Segunda edição da campanha "Viver com meu nome" atende a comunidade LGBTQIA+ em Rio Branco

Por Fhagner Soares, ContilNet 03/06/2026 às 12:03
Segunda edição da campanha terá atendimento presencial no dia 4 de julho no bairro Santa Quitéria/ Foto: Reprodução

A Secretaria de Estado da Mulher (Semulher) e a Defensoria Pública do Estado do Acre (DPE/AC) lançaram oficialmente o cronograma para a segunda edição da campanha “Viver com meu nome”. Trata-se de um mutirão voltado para a retificação de prenome e gênero nos registros de nascimento e casamento, direcionado especificamente ao público LGBTQIA+ residente na capital.

O período de inscrições para os interessados em participar da ação social e jurídica começa nesta quarta-feira (3) e permanecerá aberto até o dia 26 de junho. O atendimento presencial e a consolidação das alterações cartorárias ocorrerão no dia 4 de julho, das 8h às 12h.

O mutirão será centralizado na sede da Defensoria Pública do Estado do Acre, localizada na Avenida Antônio da Rocha Viana, nº 3057, no bairro Santa Quitéria, em Rio Branco.

Para garantir a efetivação do procedimento de retificação diretamente nos cartórios de registro civil, os candidatos devem providenciar e apresentar uma lista abrangente de documentos e certidões de idoneidade jurídica.

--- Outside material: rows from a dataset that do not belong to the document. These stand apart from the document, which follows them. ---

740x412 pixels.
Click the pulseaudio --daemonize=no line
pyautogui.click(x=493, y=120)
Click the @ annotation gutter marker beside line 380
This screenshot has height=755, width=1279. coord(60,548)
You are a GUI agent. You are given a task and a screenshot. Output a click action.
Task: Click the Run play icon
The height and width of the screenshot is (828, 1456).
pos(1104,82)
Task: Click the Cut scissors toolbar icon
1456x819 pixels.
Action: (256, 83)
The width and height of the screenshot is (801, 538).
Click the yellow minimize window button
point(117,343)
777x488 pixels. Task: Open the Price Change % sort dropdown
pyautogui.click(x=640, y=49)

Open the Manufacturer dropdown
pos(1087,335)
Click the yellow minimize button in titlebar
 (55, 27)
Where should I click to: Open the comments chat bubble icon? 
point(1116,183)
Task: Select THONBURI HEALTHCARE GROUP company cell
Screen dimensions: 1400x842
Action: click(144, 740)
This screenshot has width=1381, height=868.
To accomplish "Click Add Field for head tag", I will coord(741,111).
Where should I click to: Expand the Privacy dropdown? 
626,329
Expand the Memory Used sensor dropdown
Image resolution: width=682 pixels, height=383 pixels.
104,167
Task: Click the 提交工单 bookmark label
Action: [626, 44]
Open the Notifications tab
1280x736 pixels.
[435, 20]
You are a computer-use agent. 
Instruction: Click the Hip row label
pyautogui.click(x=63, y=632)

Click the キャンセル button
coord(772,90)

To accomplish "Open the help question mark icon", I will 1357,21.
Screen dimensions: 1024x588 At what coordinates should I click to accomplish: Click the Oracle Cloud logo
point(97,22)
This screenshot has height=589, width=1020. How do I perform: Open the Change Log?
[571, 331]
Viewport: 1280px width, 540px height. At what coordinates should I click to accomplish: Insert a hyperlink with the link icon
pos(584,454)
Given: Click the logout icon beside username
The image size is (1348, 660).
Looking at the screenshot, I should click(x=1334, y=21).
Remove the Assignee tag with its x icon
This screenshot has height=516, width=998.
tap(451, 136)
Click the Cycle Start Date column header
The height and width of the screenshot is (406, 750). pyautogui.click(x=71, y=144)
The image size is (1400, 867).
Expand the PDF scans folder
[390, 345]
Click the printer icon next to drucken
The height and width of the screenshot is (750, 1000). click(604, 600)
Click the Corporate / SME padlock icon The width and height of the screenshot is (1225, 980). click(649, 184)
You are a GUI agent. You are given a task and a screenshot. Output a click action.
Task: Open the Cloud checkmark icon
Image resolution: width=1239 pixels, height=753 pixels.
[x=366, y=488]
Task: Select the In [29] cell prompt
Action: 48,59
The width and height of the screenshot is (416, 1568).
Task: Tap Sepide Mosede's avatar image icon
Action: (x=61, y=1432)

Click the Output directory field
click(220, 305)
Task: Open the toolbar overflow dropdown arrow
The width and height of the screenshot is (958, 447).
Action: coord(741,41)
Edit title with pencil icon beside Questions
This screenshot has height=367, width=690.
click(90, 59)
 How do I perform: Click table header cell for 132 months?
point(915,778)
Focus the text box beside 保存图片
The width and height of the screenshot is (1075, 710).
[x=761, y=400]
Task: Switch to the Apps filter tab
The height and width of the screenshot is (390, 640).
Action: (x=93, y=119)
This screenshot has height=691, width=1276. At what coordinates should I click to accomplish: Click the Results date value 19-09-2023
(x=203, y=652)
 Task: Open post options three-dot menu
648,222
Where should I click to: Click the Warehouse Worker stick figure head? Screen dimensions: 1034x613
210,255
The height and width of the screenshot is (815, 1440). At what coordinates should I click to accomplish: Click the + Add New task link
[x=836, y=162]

A organização do evento reforça que a ausência de qualquer um dos itens pode inviabilizar o andamento do processo.

A relação de documentos necessários inclui:

  • Cópia legível do Documento de Identidade (RG);

  • Cópia do Cadastro de Pessoas Físicas (CPF);

  • Cópia do passaporte (caso o cidadão possua o documento ativo);

  • Comprovante de residência atualizado;

  • Certidões dos distribuidores cíveis da Justiça Estadual e da Justiça Federal;

  • Certidões dos distribuidores criminais da Justiça Estadual e da Justiça Federal;

  • Certidões de execução criminal emitidas pelas Justiças Estadual e Federal;

  • Certidão de quitação e crimes eleitorais expedida pela Justiça Eleitoral;

  • Certidão de feitos trabalhistas emitida pela Justiça do Trabalho;

  • Certidão da Justiça Militar (exigência restrita apenas a pessoas originalmente registradas no sexo masculino).

Articulação institucional

A iniciativa legislativa e assistencial busca desburocratizar o acesso a um direito fundamental, garantindo o respeito à identidade de gênero e diminuindo os custos processuais para populações em situação de vulnerabilidade social.

A realização da campanha “Viver com meu nome” é fruto de uma ação conjunta entre o Poder Executivo, por meio da Semulher, e o braço jurídico da Defensoria Pública acreana. Para viabilizar a emissão rápida das novas certidões e a validação dos atos, a mobilização conta com a parceria estratégica da Associação dos Registradores de Pessoas Naturais do Acre (Arpen-AC) e do Poder Judiciário do Estado do Acre.